Neural Impact of Cognitive Mindset in Older Adults Using Statistical and Machine Learning Algorithms
Authors: Raja Venkat Ram V, M. Raghavender Sharma, Archana Patil, D.Gopinath, Moh Riyazuddin, M.V.Ramana Murthy
DOI: 10.37326/ajsev8.12/2068
Page No: 102-114
Abstract
The physical and mental capacities of healthy older persons frequently deteriorate with age. Individual differences are observed in the degree of these behavioral and neurocognitive impairments.
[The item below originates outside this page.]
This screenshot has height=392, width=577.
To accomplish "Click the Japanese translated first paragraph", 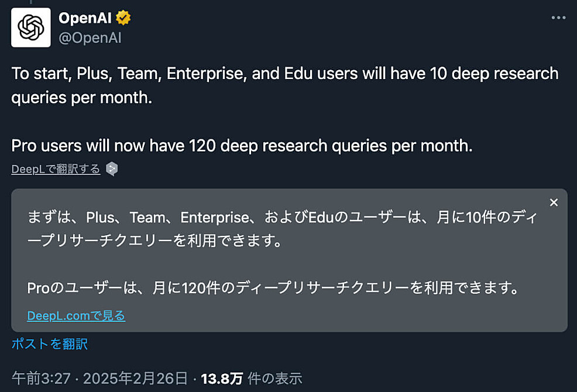I will coord(283,229).
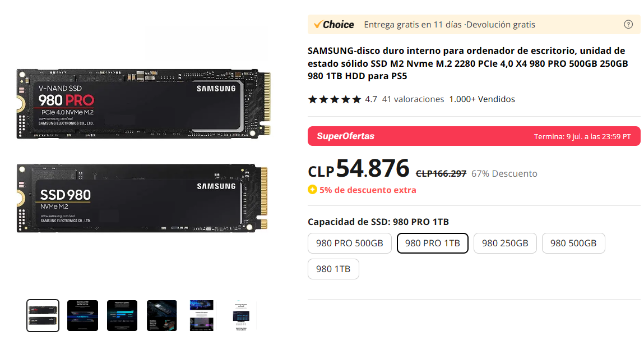
Task: View the Maximum Speed chart thumbnail
Action: (122, 315)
A reserve, or defense mechanism, that strengthens the brain's resistance to agerelated damage, may be developed by intellectually demanding activities and lifelong experiences, according to the Neurocognitive Hypothesis in cognitive neuroscience. The differences in the degree of visible brain damage and its functional consequences have been well explained by this statistical model. In summary, the statistical modelling presented here illustrates how neurocognitive reserve affects age- and individual-related changes in brain architecture, neural networks, and neural activation patterns. The modelling is based on behavioral and neuroimaging findings. Furthermore, we report preliminary results from structural and functional neuroimaging that lend credence to the idea that neurocognitive reserve functions as a neural resource, reducing the impact of cognitive decline resulting from both the aging process and neurological and psychiatric diseases. In summary, the neurocognitive model provides a dynamic view of resilience and our ability to adjust to brain illness and damage as we age, as predicted by statistical models, even though the processes underpinning the model are still not fully understood. Through predictive modelling, future studies should try to identify the unique elements that support neurocognitive reserve's positive benefits in delaying rapid cognitive decline and fostering psychological resilience in old age.